Stated task: Reproduce the data below word for word, from the line containing "Remove the current plot with red X" through the end of the data, and leave out the pictures.

Information shown:

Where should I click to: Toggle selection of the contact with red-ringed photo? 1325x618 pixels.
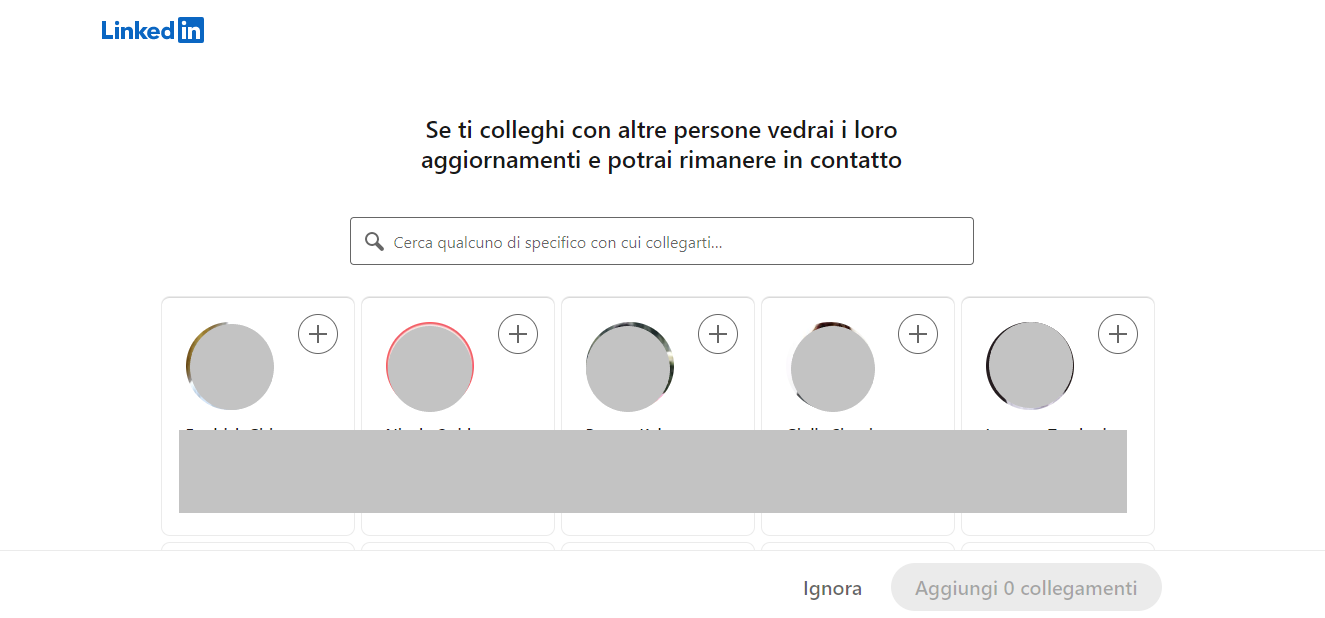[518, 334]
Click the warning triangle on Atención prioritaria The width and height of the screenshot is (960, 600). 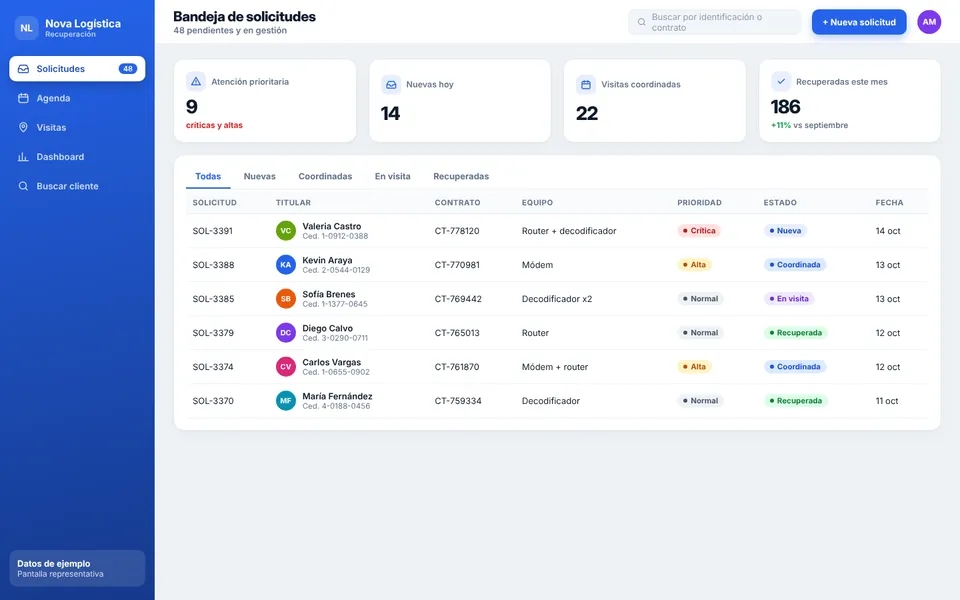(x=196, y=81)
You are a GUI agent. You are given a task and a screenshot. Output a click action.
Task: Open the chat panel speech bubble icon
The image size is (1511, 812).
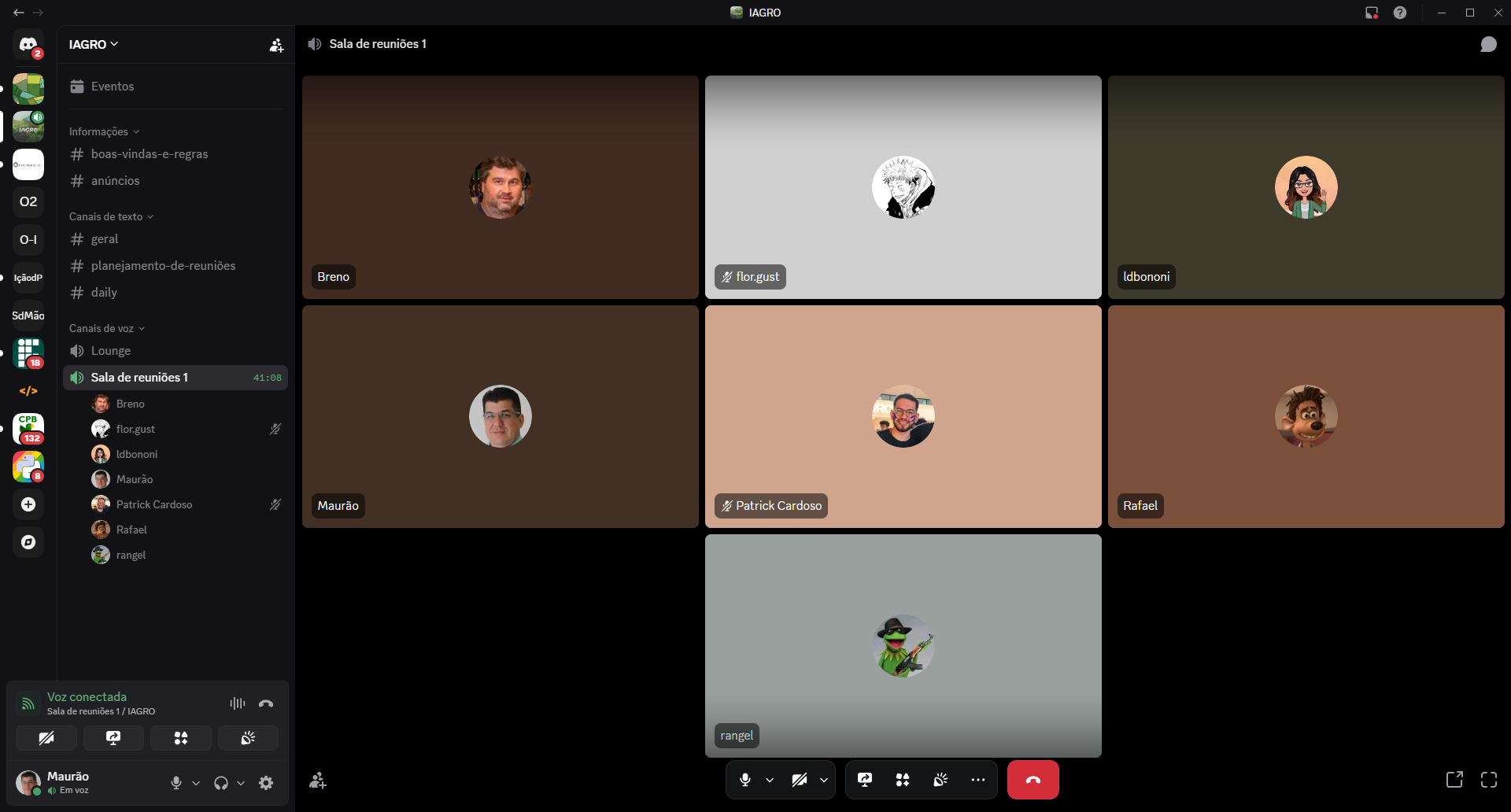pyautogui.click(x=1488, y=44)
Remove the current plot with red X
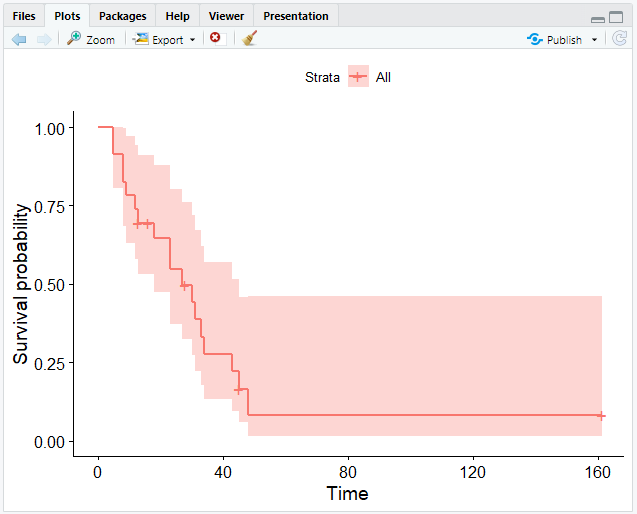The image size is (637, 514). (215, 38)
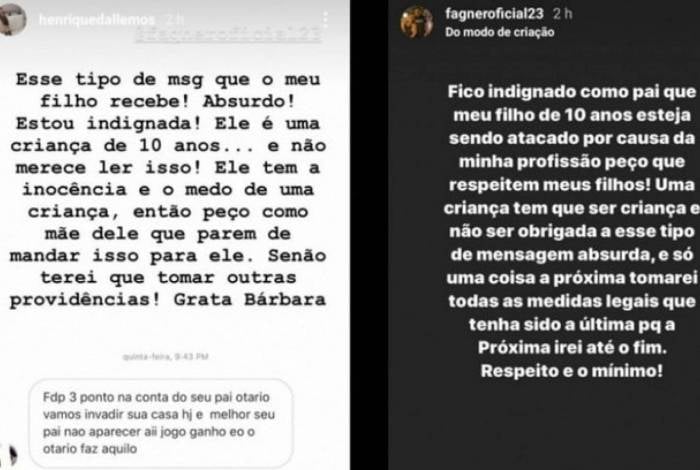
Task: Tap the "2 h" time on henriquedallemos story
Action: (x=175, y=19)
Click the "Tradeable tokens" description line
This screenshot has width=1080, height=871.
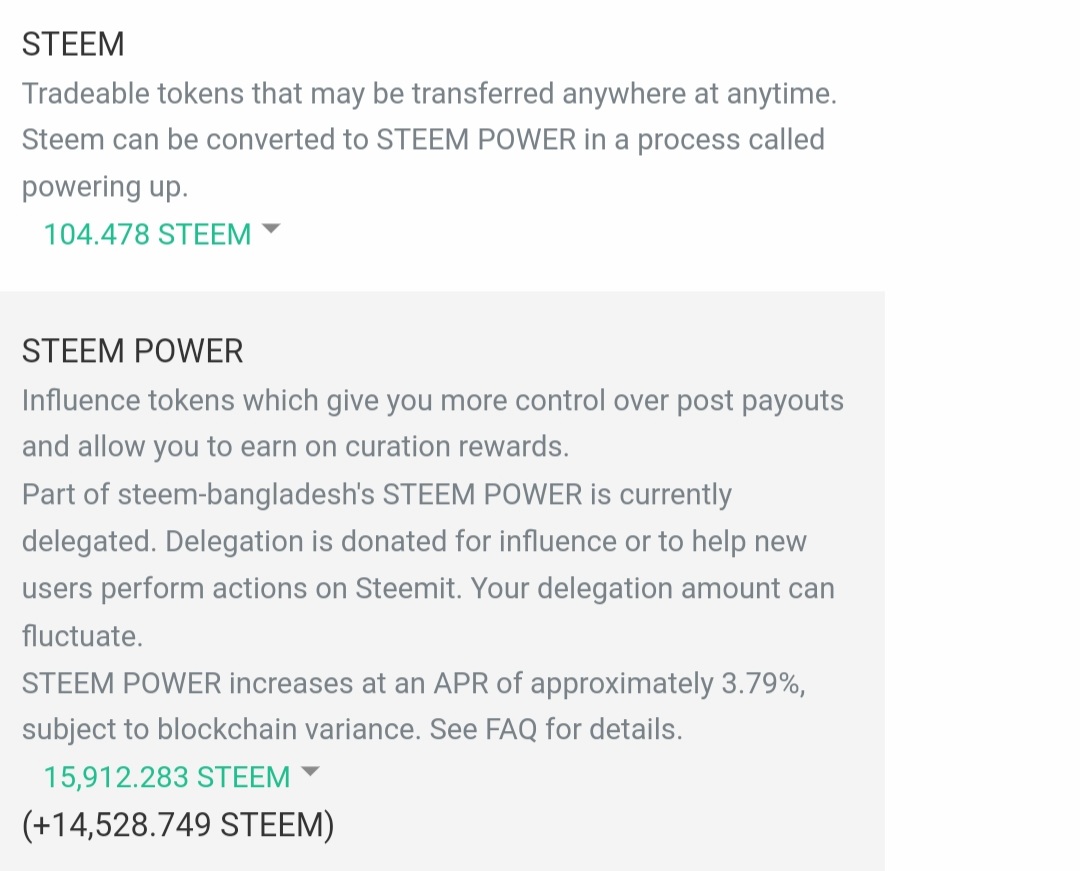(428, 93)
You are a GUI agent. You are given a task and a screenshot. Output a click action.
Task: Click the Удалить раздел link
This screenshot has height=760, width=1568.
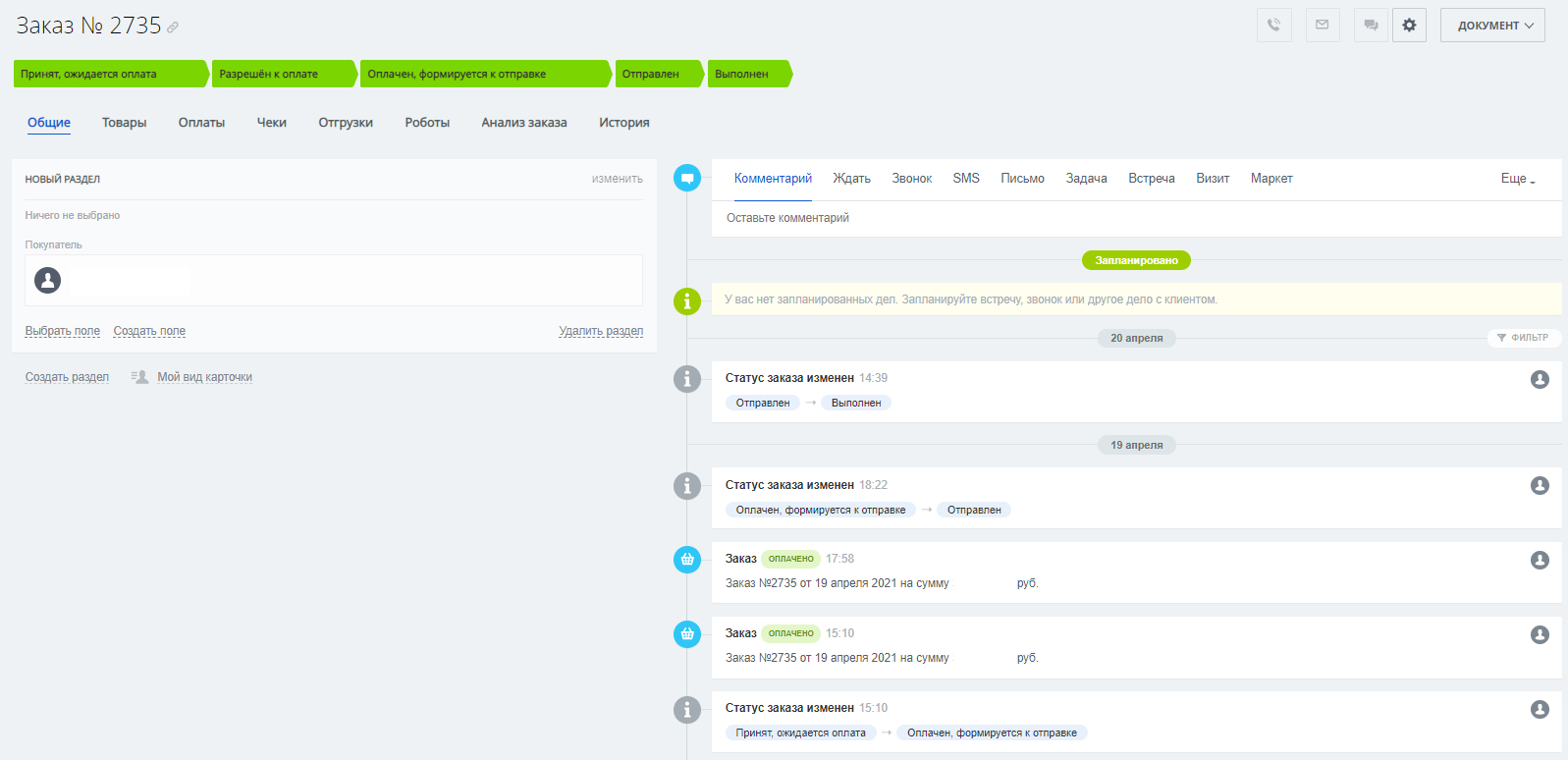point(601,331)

Full output:
Remove the current plot with red X
The image size is (637, 514). (215, 38)
Task: Tap the "2 h" time on henriquedallemos story
Action: (x=175, y=19)
Click the "Tradeable tokens" description line
This screenshot has width=1080, height=871.
(428, 93)
You are a GUI agent. You are given a task and a screenshot. Output a click action.
Task: Click the Удалить раздел link
This screenshot has height=760, width=1568.
point(601,331)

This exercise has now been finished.